7. Recalculate Food Costs

Just because your menu items were profitable when you first opened your restaurant doesn’t mean they still are. By regularly recalculating your food costs, you can keep your pricing profitable and deal with fluctuating ingredient costs in a timely manner.

First, you need to break up each menu item into its individual ingredients and figure out your cost per meal served. Then, calculate what percentage of your menu price comes from food. An ideal food cost should be between 15 and 30 percent. Never let fondness for certain menu items make you act irrationally.

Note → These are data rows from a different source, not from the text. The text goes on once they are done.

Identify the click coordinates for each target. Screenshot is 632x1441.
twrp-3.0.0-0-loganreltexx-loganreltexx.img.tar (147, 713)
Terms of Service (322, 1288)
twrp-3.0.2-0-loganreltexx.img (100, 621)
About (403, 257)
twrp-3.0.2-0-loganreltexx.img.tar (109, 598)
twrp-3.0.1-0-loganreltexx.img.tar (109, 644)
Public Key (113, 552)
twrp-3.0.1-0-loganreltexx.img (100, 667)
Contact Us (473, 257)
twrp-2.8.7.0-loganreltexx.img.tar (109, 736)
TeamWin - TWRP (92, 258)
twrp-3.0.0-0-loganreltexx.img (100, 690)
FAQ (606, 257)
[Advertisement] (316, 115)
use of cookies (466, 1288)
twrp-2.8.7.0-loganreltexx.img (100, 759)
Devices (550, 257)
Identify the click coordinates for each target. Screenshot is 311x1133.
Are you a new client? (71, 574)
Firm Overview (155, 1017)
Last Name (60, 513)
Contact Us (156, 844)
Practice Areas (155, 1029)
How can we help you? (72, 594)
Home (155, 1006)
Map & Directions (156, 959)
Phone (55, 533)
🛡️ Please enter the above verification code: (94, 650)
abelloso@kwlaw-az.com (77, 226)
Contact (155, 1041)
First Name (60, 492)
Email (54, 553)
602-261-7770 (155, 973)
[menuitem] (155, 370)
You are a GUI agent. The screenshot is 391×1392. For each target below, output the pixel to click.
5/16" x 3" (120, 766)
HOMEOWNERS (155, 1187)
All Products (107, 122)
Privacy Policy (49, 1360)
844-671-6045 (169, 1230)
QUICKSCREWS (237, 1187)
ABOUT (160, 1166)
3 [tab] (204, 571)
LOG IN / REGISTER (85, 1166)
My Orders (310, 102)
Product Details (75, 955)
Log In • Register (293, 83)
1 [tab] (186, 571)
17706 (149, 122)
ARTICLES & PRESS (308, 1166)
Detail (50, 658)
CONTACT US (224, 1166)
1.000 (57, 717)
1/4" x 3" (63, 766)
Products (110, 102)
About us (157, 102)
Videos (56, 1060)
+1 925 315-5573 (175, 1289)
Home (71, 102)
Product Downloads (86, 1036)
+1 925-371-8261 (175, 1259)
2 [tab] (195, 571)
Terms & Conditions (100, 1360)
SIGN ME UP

If you can’t serve your favorite recipe at a profit, it might be better not to serve it at all.

8. Start Serving Daily Specials

Customers always enjoy a tasty plate of food at a delicious price, but the real reason why every restaurant should start serving daily specials is that they can be an extremely effective tool for reducing waste and controlling restaurant food costs. With daily specials, you can easily put food that has been sitting in your pantry for a while to good use by incorporating it into a recipe and adding that recipe to your list of daily specials.

Over time, you will get regular customers who always look forward to your daily specials, which will allow you to experiment more and purchase ingredients you wouldn’t otherwise be willing to stock up, fearing it would go waste.

9. Listen to Your Employees

You may not realize it, but your employees are most likely experts when it comes to detecting waste and coming up with clever ideas on how to minimize it because they handle, prep, cook, and serve your inventory on a daily basis.

Get your staff together from time to time and encourage them to share their thoughts and ideas. A short brainstorming session will most likely not only produce many great cost-saving ideas, but it will also boost team morale and make everyone feel appreciated and listened to. Study after study prove that employees who feel appreciated and valued at work perform better and prove more productive.

10. Get Your Forecasts Right

Running a successful restaurant is all about planning and using all the information you have at your disposal to prepare for upcoming days and weeks. To get your forecasts right every time, you need control of your inventory, sales, and all other aspects of your restaurant business, which is where a restaurant POS system comes in, helping you spot sales trends and adjust your orders accordingly so that you can always effectively control your food costs.